LIST @lakefs_stage PATTERN = '.*[.]parquet';

Validate by querying again:

SELECT country, COUNT(*) 
FROM @lakefs_stage/lakes.parquet
GROUP BY country
ORDER BY COUNT(*) DESC
LIMIT 5;

Image: Databend Transformed Data

Commit Changes

We will now commit the changes to lakeFS for persistence.

In the lakeFS Web UI, open Uncommitted Changes for the denmark-lakes branch.

Click Commit Changes, write a message, and confirm.

Image: lakeFS Commit Changes

Verify Original Data on Main Branch

The original data on denmark-lakes is replaced with the smaller cleaned dataset. Let's switch back to main and verify the original data is intact.

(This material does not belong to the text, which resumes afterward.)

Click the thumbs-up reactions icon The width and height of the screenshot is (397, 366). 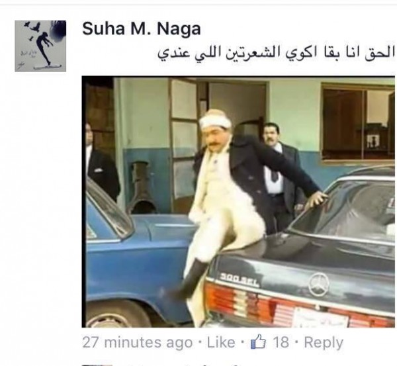(x=258, y=342)
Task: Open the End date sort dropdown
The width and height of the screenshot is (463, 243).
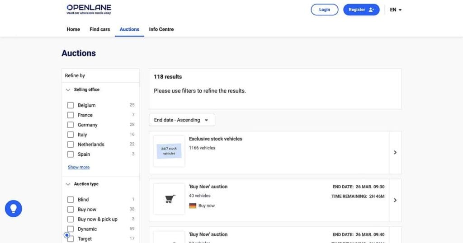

Create a Stage to mount the data file again:

CREATE STAGE lakefs_stage_check  
URL='s3://quickstart/main/'
CONNECTION = (
REGION = 'auto'
ENDPOINT_URL = 'http://127.0.0.1:8000'
ACCESS_KEY_ID = 'AKIAIOSFOLKFSSAMPLES'
SECRET_ACCESS_KEY = 'wJalrXUtnFEMI/K7MDENG/bPxRfiCYEXAMPLEKEY');

Query the lake data and list top countries again:

SELECT country, COUNT(*)
FROM @lakefs_stage_check/lakes.parquet
GROUP BY country
ORDER BY COUNT(*) DESC
LIMIT 5;

Image: Original Data Intact on Main

Everything on main remains unchanged. We obtained a cleaned Danish lakes dataset without affecting the original data.

Additional Challenges

In this workshop, we saw how to create isolated branches for data, perform simple queries and cleaning in Databend, and more.

For more challenges, try out branch merging and data rollback with the lakeFS tutorials, and Transforming Data on Load and Time Travel with the Databend tutorials.

We also welcome you to introduce Databend and lakeFS to production and validate with real workloads.